After relentless lobbying by global industry participants and the Hong Kong Exchanges and Clearing (HKEX), Chinese authorities understood that Bond Connect needed to be different. They stepped out of their comfort zone. The scrapping of licences and quotas risked subjecting the Chinese markets to the volatile flows of global fund managers, including hedge funds, so it was not a risk they were keen to take lightly. But take it they did — and that was undoubtedly the right choice.

Bond Connect single-handedly delivered two landmark achievements. The scheme has virtually guaranteed that Chinese bonds would be included in all major global bond indices, guaranteeing massive inflows from passive investors. But it also managed to trigger active flows from the very beginning.

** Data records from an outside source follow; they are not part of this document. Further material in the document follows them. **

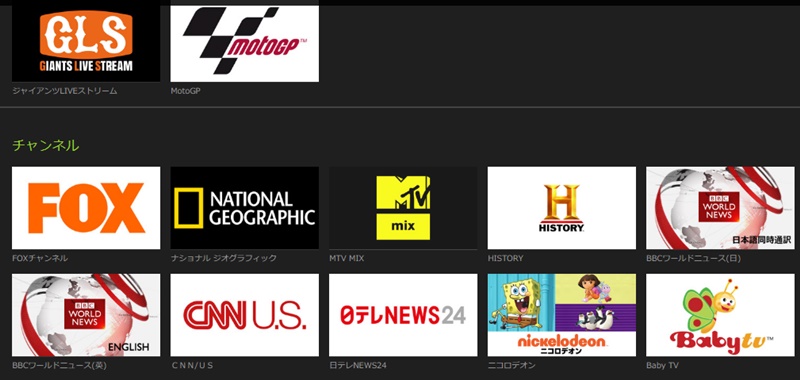Open the 日テレNEWS24 channel logo

click(403, 315)
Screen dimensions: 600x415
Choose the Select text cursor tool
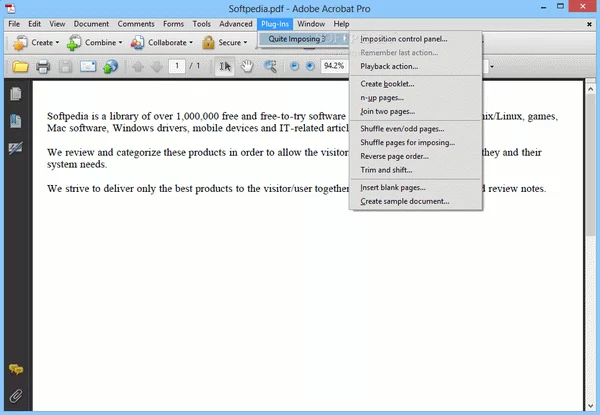pyautogui.click(x=225, y=67)
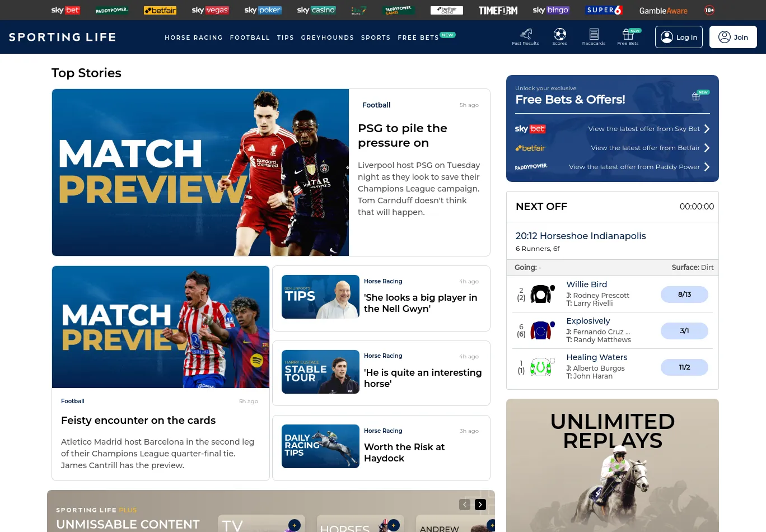Screen dimensions: 766x532
Task: Pick the 3/1 odds for Explosively
Action: [684, 331]
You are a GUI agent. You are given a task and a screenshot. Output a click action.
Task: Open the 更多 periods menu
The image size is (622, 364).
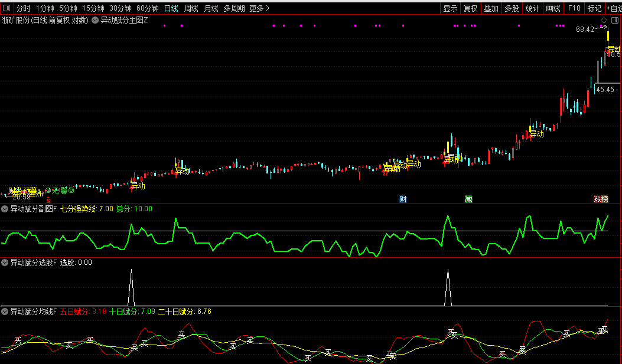pyautogui.click(x=259, y=8)
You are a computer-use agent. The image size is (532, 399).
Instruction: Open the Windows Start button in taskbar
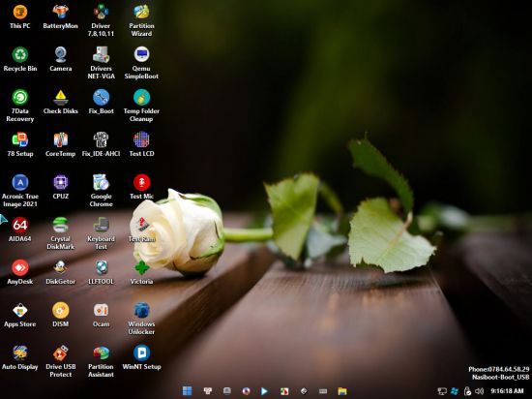point(187,391)

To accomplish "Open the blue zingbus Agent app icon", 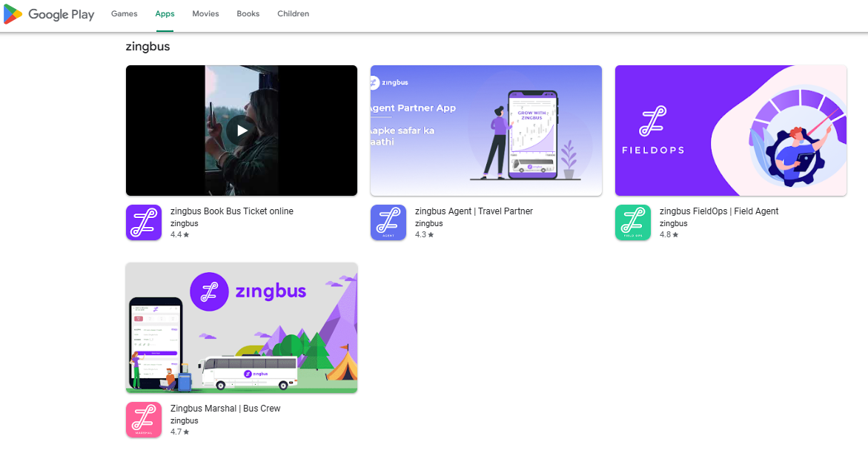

That was perhaps inevitable. Despite several teething problems — including a rushed launch for the scheme itself, the initial lack of delivery-versus-payment (DVP), questions over tax treatment and limited hedging options — global investors were finally given unfettered access to China’s bond market.

The numbers tell the story: foreign holdings of Chinese bonds have surged, nearly doubling between June 2017 and a year later from Rmb890bn to Rmb1.6tr.

There are still hurdles. There is only a single electronic trading platform approved for Bond Connect, a puzzling shortcoming for what is now a globally successful initiative with over 400 registered investors. This leads many to wonder why Chinese authorities are holding back on approving other, more popular trading platforms — with some wondering if Bloomberg is being kept out more for its news reporting than any concerns over the platform.

And while some of the early kinks, for example on taxes and DVP, have been straightened out, more relaxations are needed to allow foreign investors to access a broader range of onshore derivatives instruments across credit and FX markets.

Still, the change in a little more than a year has been dramatic. Bond Connect was an ambitious scheme from a country that is increasingly opening up to the world. It deserves all the praise it gets.

Person of the year: Charles Li, HKEX

How did GlobalRMB pick between all of the people who made a contribution to the internationalisation of the renminbi, and the development of China’s capital markets, during our awards period? It was no easy task.

The story of China’s opening up has been a group effort and from central bankers and regulators to bankers and fund managers, many people have played a role. One obvious choice for this category would have been to pick one of the regulators that have signed off on one of the many Chinese reforms and liberalisations of recent years. But as Bond Connect's success makes clear, it is crucial for these regulators to keep their ears open and listen to the often wise words that market participants can offer.

Charles Li, chief executive of the Hong Kong Exchanges and Clearing, is one of those who offers wise counsel to China. His colourful style has earned him both admirers and detractors but few could deny that, as the first Mainland citizen in charge of Hong Kong's listing venue, Li has embarked on a deeply transformational process not only for the institution he leads but for the broader markets that the HKEX is embedded in.

Li has managed, with years of hard work, to become trusted by those who count in Beijing. He has also faced enough tough questions from reporters and analysts to make most executives wish for a cushier (though perhaps less lucrative) job. This award is, ultimately, in recognition of the vision behind the "bridges" and "supermarket shelves", as he likes to describe them, of the entire China-Hong Kong Mutual Market Access architecture.

Those bridges are now open and, with index providers moving ahead with the inclusion of stocks and bonds in their products, Chinese assets are now well and truly part of the shopping list for investors across the globe.

With another three year contract ahead of him at the helm of the HKEX, Li is undoubtedly spending plenty of time on the Mainland, where he claimed he first conceived of the "Connect" plan. He will now be cooking up bigger and better plans to help China to become truly integrated with the global financial markets. GlobalRMB can only hope the onshore authorities will give him free rein to do so.